There's hope that Washington can reconcile a 10-year budget that reduces the deficit

March 14, 2013 RSS Feed Print

There's an old opening we speechwriters like to use, and it goes like this: So I'm sitting on a plane, and the pilot says over the intercom: "I have some good news and some bad news. The bad news is that we are terribly lost. I have no idea where we are. The good news is we have a strong tailwind. In other words, we don't know where we are going, but we're getting there awfully fast."

The sequester fight was similar—heading nowhere fast. Let's take a look at three things that did become clear by the end of that long, difficult ordeal:

"Firemen first" doesn't work anymore. For years, when big government supporters faced the possibility of spending cuts, they'd close down the firehouse first in an attempt to stop all spending cuts. Laying off teachers will come next, they'd say, and then cutting aid to disabled kids, instead of prioritizing important programs and eliminating unnecessary ones. This time, the president painted the looming sequester—just a 2.4 percent reduction in federal spending—in the most dire terms possible, saying streets would be unsafe, borders would be lax, and our national security was at risk … and then he left town instead of negotiating.

[Check out U.S. News Weekly, an insider's guide to politics and policy.]

"There was a lot of crying wolf," Jeb Bush said on NBC's Today. "The president kind of led the charge to say widows and orphans are going to be out on the street, so when it didn't happen, he actually himself had to step back on Friday and say it wasn't going to happen that way," he added. One reason the president had to step back: His Gallup approval ratings were sliding downward (from 52 to 46 percent since the inaugural), and his disapprovals were up (from 43 to 46 percent immediately after the sequester). People weren't buying it. In fact, they saw right through the president's hyperbole.

The left may not be ready for spending "cuts," but taxpayers are. The conventional wisdom in Washington is that polls show Americans are opposed to spending cuts, especially when the cuts affect them personally. Yet as pollster Scott Rasmussen points out, a careful read of the latest Pew Research Center poll shows majorities of Americans actually favor decreasing or holding spending at the present levels. Because current federal budgets include an automatic increase from year to year, saying you're in favor of holding spending at this year's levels is, in Washington-speak, a "massive cut"—because it doesn't allow for these billions in automatic spending increases. But to most Americans, holding spending at the present levels isn't a cut at all—it's common sense, given how high our deficits are. Pew shows pluralities of voters want to hold spending at current levels without the automatic increase. Only in D.C. is that considered a "cut."

[See a collection of political cartoons on the budget and deficit.]
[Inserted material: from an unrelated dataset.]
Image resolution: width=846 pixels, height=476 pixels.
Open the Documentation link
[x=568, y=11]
Pew also found that a whopping 70 percent of Americans think it is "essential for the president and Congress to pass major legislation to reduce the federal budget deficit this year." That survey, conducted with USA Today, found that more Americans want deficit reduction plans to give greater emphasis to spending reductions than tax increases.
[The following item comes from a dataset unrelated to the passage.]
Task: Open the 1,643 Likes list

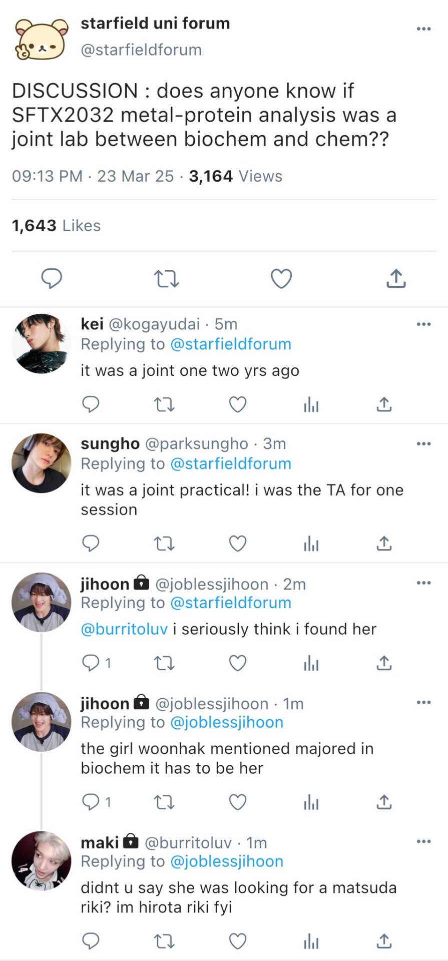Action: pyautogui.click(x=56, y=226)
Unlike the politicians in Washington, families understand that we can't spend more than we take in, and that holding the growth of spending isn't as extreme as some make it out to be. That's why "firemen first" doesn't work anymore.

Enough with the brinksmanship. Despite all the breathless media commentary about which side would be willing to "shoot the hostage" first, the sequester fight showed us that both Republicans and Democrats have backed away from the brinksmanship we saw a few months ago. In December, Republicans were willing to give Obama $620 billion in higher taxes over the next 10 years during the fiscal cliff negotiations; Obama talked a big show during the sequester fight, but in the end, he gave Republicans $1.2 trillion in across-the-board spending cuts. (By the way, the nearly $3.6 trillion in spending cuts and tax increases enacted since 2011 is close to the $4 trillion called for in the 2010 Simpson-Bowles recommendations.) The New York Times reported that both the president and House Republicans have agreed that they will not continue to fight over financing the government—averting a shutdown in late March—something the Times calls a "fiscal peace through political exhaustion." Both sides have realized that keeping the fight going was going nowhere.

 

  • Cary, Mary Kate

    Mary Kate Cary is a former White House speechwriter for President George H.W. Bush. She currently writes speeches for political and business leaders, and is a contributing editor for U.S. News & World Report.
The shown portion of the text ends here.